Вовсе отрицать упреки такого рода было бы глупо. Присущая бурным историческим эпохам политическая и финансовая неразбериха, конечно же, не могла не повредить делу народного просвещения. "Здесь в мире расширять науки изволила Елисавет" - а истекшее десятилетие сугубо мирным не назовешь.
Вопрос в другом: только ли наше общеизвестное неблагоустройство тому причиной или же дело будет посерьезнее? Ведь сходную печальную динамику продемонстрировали не только русские, но также чешские и мадьярские школьники - при том, что Венгрия и Чехия являются образцами малоболезненной общественной трансформации и неистовым разворовыванием бюджета никак не славятся.

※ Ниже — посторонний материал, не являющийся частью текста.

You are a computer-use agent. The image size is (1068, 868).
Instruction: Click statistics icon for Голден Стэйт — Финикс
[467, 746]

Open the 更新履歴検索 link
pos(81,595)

В смысле чрезвычайных финансовых безобразий у нас с нашими бывшими социалистическими братьями не так много общего, а общность наблюдается скорее в сфере культурной. И мы, и они с падением железного занавеса испытали культурный шок большой силы, последствия которого выразились в результатах ОЭСРовских испытаний. Железный занавес, наряду со своими прочими функциями, попутно еще и консервировал определенные устои традиционного европейского общества, считавшиеся навеки данными. Например, представление о том, что минимальное владение арифметикой, грамматикой и риторикой (что и испытывали ОЭСРовцы) есть дело всеобще необходимое. Традиционная культура - это в огромной степени культура письменной речи, с чем русские дети теперь так оскандалились, смотря в книгу и видя там фигу.

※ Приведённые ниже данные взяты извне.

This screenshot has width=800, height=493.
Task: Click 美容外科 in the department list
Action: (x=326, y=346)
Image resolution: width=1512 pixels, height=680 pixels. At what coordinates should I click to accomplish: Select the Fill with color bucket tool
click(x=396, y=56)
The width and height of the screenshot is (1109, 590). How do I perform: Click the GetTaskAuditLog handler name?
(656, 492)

Но трудно было ожидать, чтобы в условиях нынешнего футурошока они увидели бы там что-нибудь другое. Письменная культура так долго и так крепко держалась в России, потому что былым общественным устройством ей были de facto предоставлены почти монопольные права. Аудиовизуальные конкуренты письменной культуры, являющиеся для жителей передовых обществ основным источником познания и развлечения, в законсервированном советском обществе никакими такими конкурентными преимуществами не обладали. Телевидение никак не отличалось живостью, видеопродукция считалась идеологической диверсией, о бытовой комьютеризации (хотя бы на примитивном уровне того времени) и речи не было, и даже считали без калькуляторов (т. е. напрягая абстрактное мышление). А в это застойное время на Западе зачитывались бестселлерами Тоффлера про третью волну и футурошок, где пророк постиндустриального общества радостно разъяснял, что в грядущую эпоху мультимедиа и всеобщего раскрепощения от казарменных оков уходящей индустриальной эпохи надобность во всеобщей грамотности исчезнет, в чем нет ничего страшного, ибо бесписьменные люди будут получать инструкции по пользованию бытовой техникой от звукового синтезатора. Насчет синтезатора пророк погорячился, в остальном как в воду глядел. Сложное и требующее развитых мыслительных навыков извлечение смысла из цепочки абстраткных алфавитных символов обречено отступить перед более простым аналоговым воспроизведением аудиовизуального ряда. Понятно и почему прогнозы Тоффлера в более резкой форме сбываются в бывшем втором мире. На Западе "третья волна" накатывала исподволь, что позволяло исподволь же к ней и приспосабливаться, на детей постсоветского мира она обрушилась стремительным домкратом, после чего искусственно законсервированная староевропейская культура стала стремительно распадаться. Утрата навыков обращения с письменным текстом и соответствующая примитивизация культуры - тенденция универсальная, ибо принципа экономии усилий никто не отменял, а в мире аудиовизульной информации письменные навыки обречены атрофироваться за ненадобностью. Другое дело, что хоть какое-то противостояние этой прискорбной мировой тенденции требует экстраординарных усилий, наши же усилия в образовательной сфере и до ординарных не дотягивают. Спасать арифметику, грамматику и риторику необходимо, но необходимо и понимать всю серьезность беды, ибо дело не в простом просчете - дело в мировом законе.